しかし、私たちの実際の消費者行動を考えたとき、果たしていつも合理的な行動をとるといえるでしょうか。多少値段が張っても食べ放題の食事を選択したり、明らかに不健康なタバコやお酒が辞められなかったり、ときに人間は合理的とはいえない行動を選択します。
行動経済学では、合理的ではない人間の行動に焦点を当てています。経済学という名前がついているのですが、心理学という側面もつよい学問であるといえるでしょう。
ナッジと行動経済学
行動経済学と関係が深い用語として「ナッジ」が挙げられます。ナッジ(nudge)とは、そっと後押しする、という意味があります。行動経済学の考え方を逆手に沿って、人間に意図する行動をとらせたり、逆にとらせないようにしたりするためにナッジが利用されています。
例えば、レジの前にある足跡のマークはナッジの代表例といえるでしょう。自然と並ぶ場所が分かる効果に加え、コロナ禍においてはソーシャルディスタンスを保つ効果もありそうです。その他にも、電車などで優先席が分かるようシートの色を変える工夫も、ナッジの考えを取り入れた例といえるでしょう。
行動経済学のビジネスへの応用
私たちの生活は豊かになり、大量生産大量消費の時代は終わりを迎え、成熟化した社会が訪れています。従来のように、安いから買う、便利だから買う、といった経済合理性だけでは、消費者行動を予測できません。
成熟化した社会では、購買の動機になる要因は、値段や便益を超えた「共感」や「見栄」かもしれません。もはや、消費者の心理にまで踏み込んでいかないと、ビジネスの世界での成功は難しい社会が訪れているのです。
マーケティングに応用できる行動経済学
行動経済学は、とくにマーケティングの分野で威力を発揮します。ここでは、行動経済学で知られている効果や現象をします。プロモーション戦略や商品開発の参考にしてみてはいかがでしょうか。
フレーミング効果
全く同じ事象を引き起こすものでも、表現の仕方によって相手への捉え方が異なる現象のことです。フレーミング効果は、フレーム(額縁)が語源になっています。同じ絵であっても、額縁を変えるだけで異なる印象を相手に与える場合があることから、フレーミング効果と名付けられました。
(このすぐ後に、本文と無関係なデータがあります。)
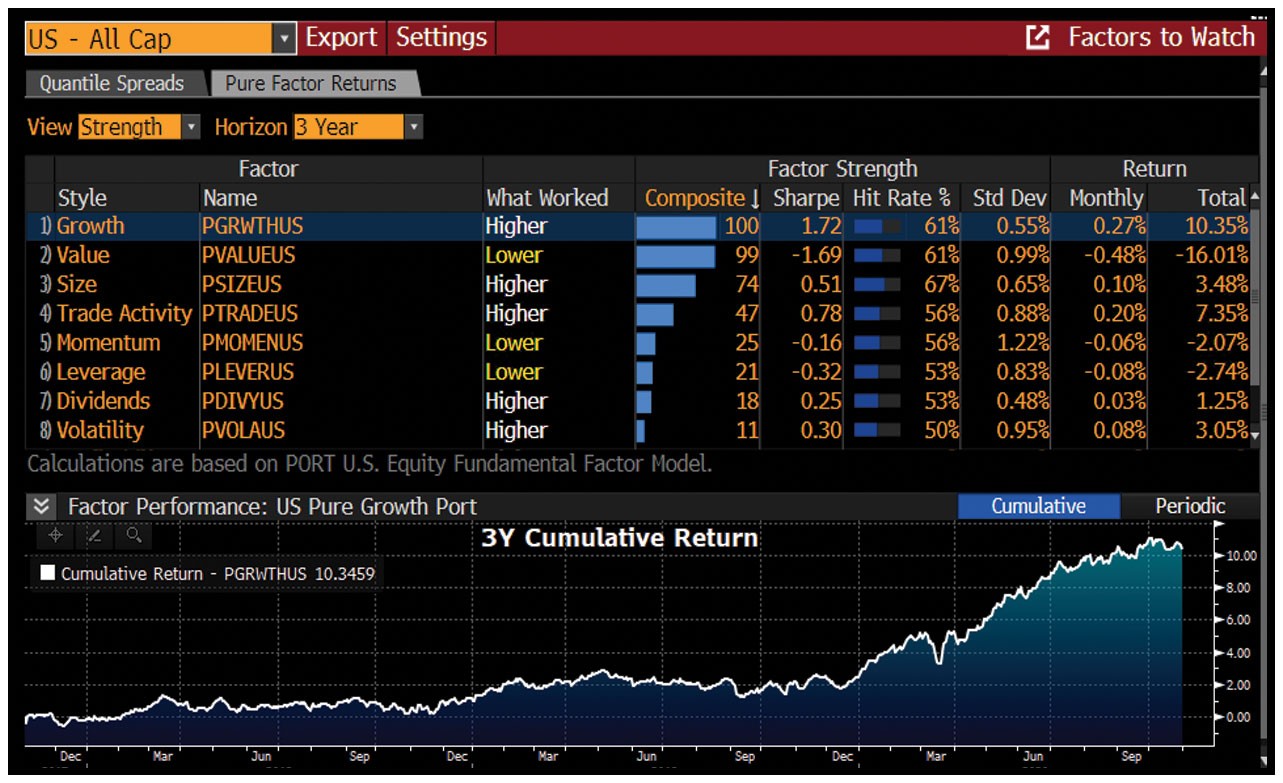Switch chart to Periodic view
This screenshot has height=783, width=1283.
pos(1190,506)
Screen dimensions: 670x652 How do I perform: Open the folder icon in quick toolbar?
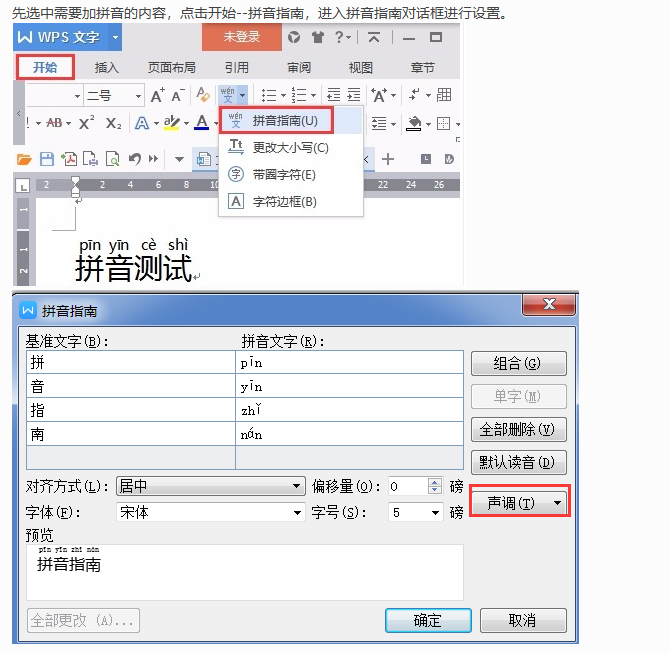click(x=25, y=159)
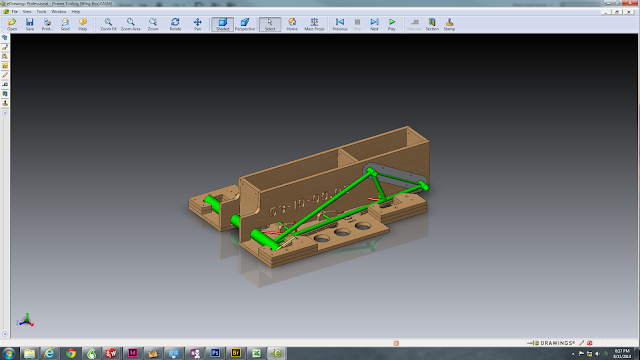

例えば、以下の2通りのくじがあった場合、どちらを選択するでしょうか。
- A
- 10%の確率で当選する
- B
- 90%の確率で落選する
冷静に考えれば、両方とも同じくじであると分かるのですが、直観的にAを選択する方が多いかもしれません。新商品のキャッチコピーを考える際などは、フレーミング効果を考慮に入れて、ネガティブ表現を避けることを検討すると良いでかもしれません。
おとり効果
2つの選択肢しかない場合に、おとりを用意することで、ユーザーに意図する選択をさせやすくなる効果のことです。例を挙げて説明しましょう。
飲食店で「上」(1,000円)と「並」(800円)の2種類しかない蕎麦屋があったとします。たまには、「上」を頼むかもしれませんが、多くの場合は無難な「並」を選択することになるはずです。ここでおとりとなる「特上」(1,200円)をメニューに加えるとしましょう。
そうすると、消費者には、「特上は高すぎるけど、並だと物足りないから、上にしよう」という心理が働き、客単価を上げやすくなるのです。
サンクコスト
サンクコストとは、支払が完了し回収ができない費用のことです。消費者は、お金を回収できない分、他の要素でなんらかの便益を得ようとする行動をとりやすくなります。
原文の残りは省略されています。